Amit, absolutely agree!
Your missing the biggest: No vision on how they could become a 10M scale-up themselves. It sounds simple, and it is..
So true—failure leaves clues if we’re willing to see them; always up for connecting and swapping lessons on building things that actually survive.
I read with my hands clenched, “Am I on this list of Startup Failure Predictors?” I am thrilled to report not even close yet I recognize so many times I was almost all of them at different early stages. Great article, and maybe you can take some time to see POPOLOGY® Yourself? http://www.popologynetworks.com
I’m not looking for good, I’m looking for all caps
Paul, I really must complement you on the quality of this and your previous articles. They are well-researched, carefully considered, and exceptionally written. Bravo!
True
This is painfully accurate. I’ve watched smart, driven founders hit all five of these. Usually without realizing it until month 12. The line between “visionary” and “delusional” is often just real demand. If you’re not solving something painful, frequent, and paid for today…

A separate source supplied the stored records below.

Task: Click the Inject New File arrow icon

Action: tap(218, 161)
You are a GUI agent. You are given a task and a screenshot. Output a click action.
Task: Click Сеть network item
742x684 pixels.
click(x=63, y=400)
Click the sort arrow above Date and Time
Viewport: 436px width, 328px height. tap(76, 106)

you’re probably rehearsing failure.
Alex Canupp hit all 5?! I can’t even imagine, that would get from me a, “just quit, quit now, trust me.”

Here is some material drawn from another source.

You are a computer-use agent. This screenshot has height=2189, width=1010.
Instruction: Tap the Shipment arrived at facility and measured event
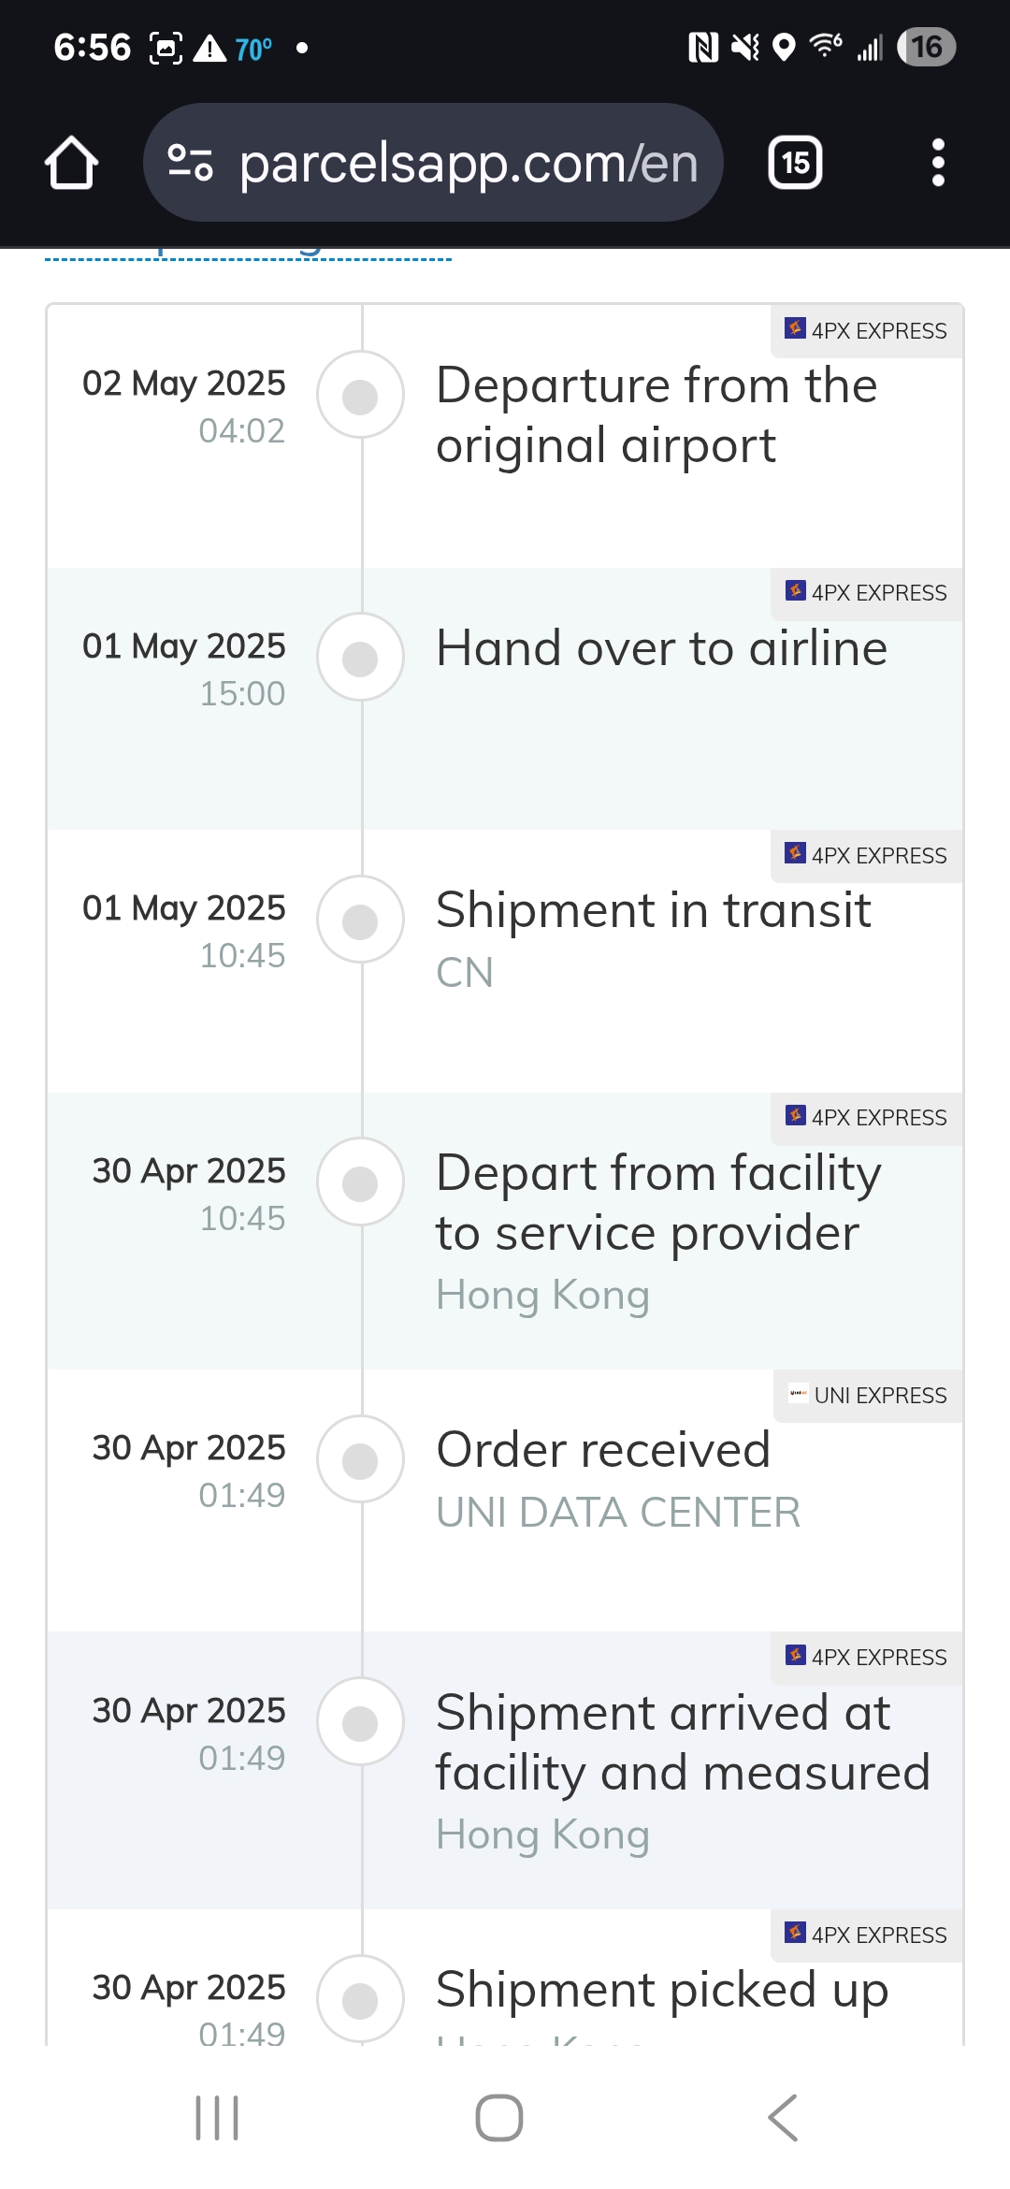[x=505, y=1771]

We see “The Solution Looking for a Problem” often in #HigherEd. Research inventions looking for #commercialization.
Jordan Jocius welcome to my next article following up on my last article
Jordan Jocius, not as controversial as the previous but here’s another take on the issues with IP commercialization: https://www.linkedin.com/pulse/ip-trap-how-licensing-knowledge-became-tax-progress-paul-o-brien-om9dc/
Absolutely loved the articles. The listed “mirages” can be very pursuasive. I believe that the highest priority in a startup is a real market; a large group of spenders with real buying power, a clear channel of distribution and track record of chasing “new and improved”. The second priority is the ability to foresee where that market is going.
No 4. is a good bis model if your running a fitness studio: ppl are willing to pay annual fees that also recure if not cancelled on time
So charge 500$ a yr for 1k memberships
Its enough to run 1 studio so build 10 and voila your moving to a 5m recurring bis model
Its perception
Simon G. Sure. A new fitness studio isn’t a startup.
Paul O’Brien of course it is
If its a bee studio model. Why would it not be a startup?
I think we need to define these terms first
Happy to argue into 2026
Simon G. They are defined. A startup is a temporary venture in search of a new, repeatable, scalable business model.
What aspect of a fitness studio is new and temporary?
That is very true, Paul, Most startups don’t fail from carelessness, they fail by building before clarity. The cost is wasted time, delayed investors, late pivots, and burnout. We built #SIRQC as a pre-flight reality check to help founders decide: Go, Refine, or Pause.
If you’re building right now, what’s the one assumption you’re most unsure about?
Thank you, such a great text!
Just adding a bit: Incidentally, Kahneman made many mistakes in his book, he later confirmed that.
https://replicationindex.com/2020/12/30/a-meta-scientific-perspective-on-thinking-fast-and-slow/
Illia Kushch nothing in economics is right or wrong (well, sort of)
Paul O’Brien Well, marginalism is good as a final test of many economic theories.
Thanks for Sharing.
Patterns are startup spoilers—guess we all need better scripts!
Great post.
How about you to talk before the kick off?